**EXCERTO FORNECIDO**
# # # #

Lousada é um pequeno tesouro por descobrir. Há monumentos que nos contam a vida passada, quintas escondidas na paisagem e vinhas que marcam encontro com o cinema de animação. E, claro, não faltam bons sítios para aconchegar o estômago.

Texto de Ana Luísa Santos
Fotografias de Artur Machado/Global Imagens

Sete blocos de betão de diferentes tamanhos unidos por corredores de vidro. A arquitetura do recente Centro de Interpretação do Românico, um trabalho do ateliê Spaceworkers, aberto há cerca de um ano, pode não ser entendida logo no primeiro olhar, mas uma breve explicação rapidamente desfaz as dúvidas. «O edifício está carregado de simbolismo. A porta por onde se entra é um arco de volta perfeita, uma característica do românico, os blocos de betão parecem prontos a ser trabalhados, para dar origema um castelo ou a uma torre», partilha Joaquim Costa, guia interpretativo, explicando ainda a escolha do betão em detrimento do granito, «é o material da nossa época».

O equipamento está de portas abertas no centro de Lousada, desde 27 de setembro do ano passado, Dia Mundial do Turismo, e «é mais uma porta o território», afirma Joaquim, referindo-se à região do Tâmega e Sousa, que durante muito tempo foi associada apenas à indústria. Hoje, à gastronomia, à doçaria e aos vinhos verdes junta-se o equipamento, que promove a Rota do Românico, composta por 58 monumentos, como igrejas, pontes, mosteiros, torres, ermidas e memoriais, salpicados pelos vales do Sousa, do Tâmega e do Douro. Trata-se de edificações da Idade Média, caracterizadas pelo uso do granito, cujo centro ajuda a contextualizar nas suas seis salas temáticas, algumas interativas.

O Centro Interpretativo do Românico é um bom ponto de partida para quem quer conhecer os seis monumentos da rota em Lousada.

# # # #

**DADOS FORNECIDOS**
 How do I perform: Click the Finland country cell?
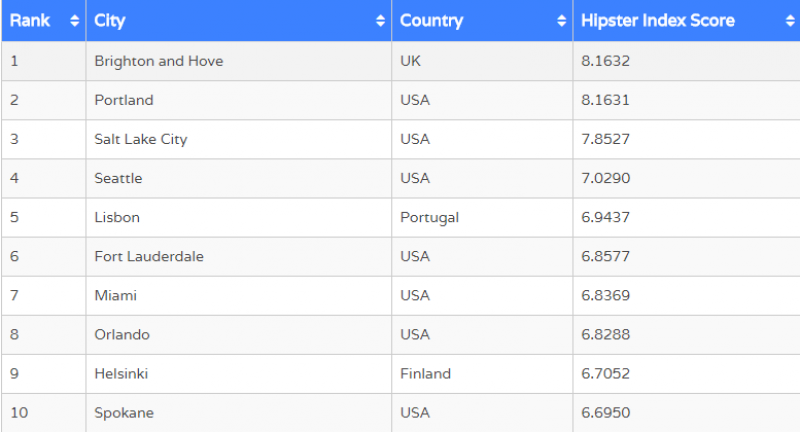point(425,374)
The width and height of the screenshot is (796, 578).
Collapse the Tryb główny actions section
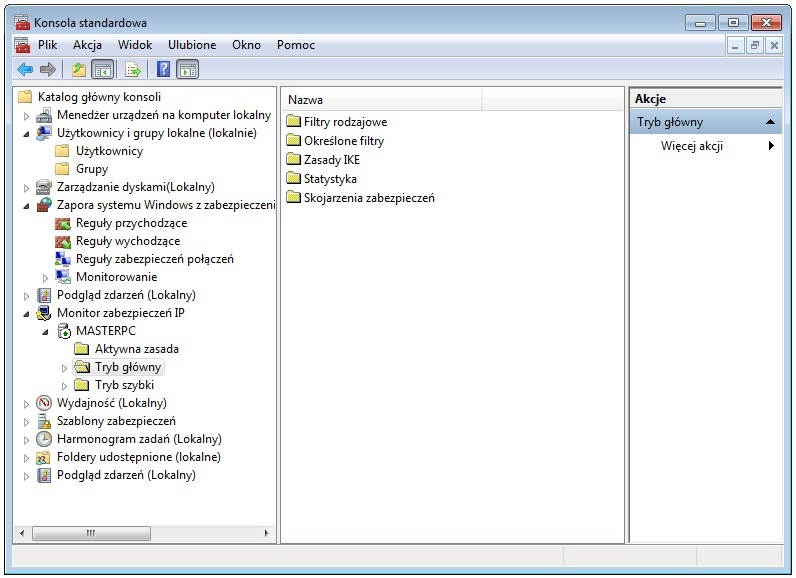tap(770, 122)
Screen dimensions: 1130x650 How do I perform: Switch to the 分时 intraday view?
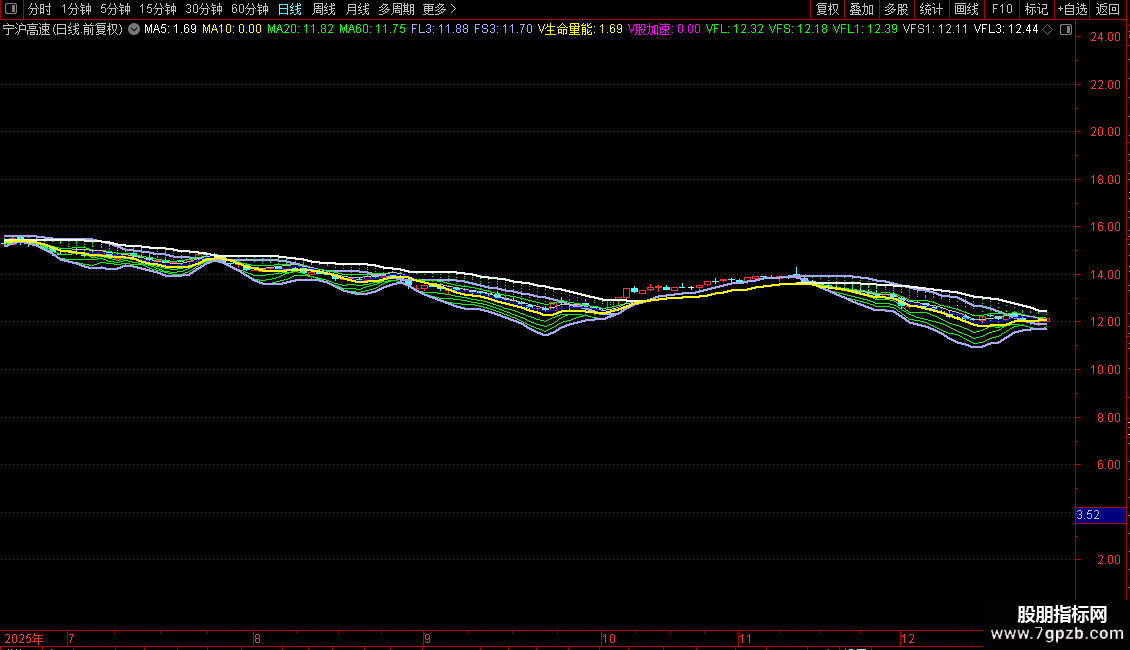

# # # #

**INSTRUÇÃO DADA**
Escreva a continuação do texto sobre Lousada a partir da última frase apresentada. O material constitui um conjunto separado do texto sobre Lousada.

**RESPOSTA**
Desde a sala Território e Formação de Portugal, onde a romanização, os castros e os monumentos são projetados numa maqueta, com a ajuda de um ecrã tátil, até à sala Os Monumentos ao longo dos Tempos, onde se observam imagens antigas dos monumentos, ferramentas e materiais de obras, a visita ocupa cerca de uma hora e dá a bagagem necessária, como informações e mapas, para se partir à descoberta. «A Rota do Românico é um projeto-âncora do território. A ideia é que as pessoas vejam os monumentos, comam nos restaurantes e fiquem nos alojamentos», refere Joaquim Costa. E mesmo no centro da vila há duas novidades, boas opções para confortar o estômago antes, ou depois, de visitar alguns dos monumentos da rota.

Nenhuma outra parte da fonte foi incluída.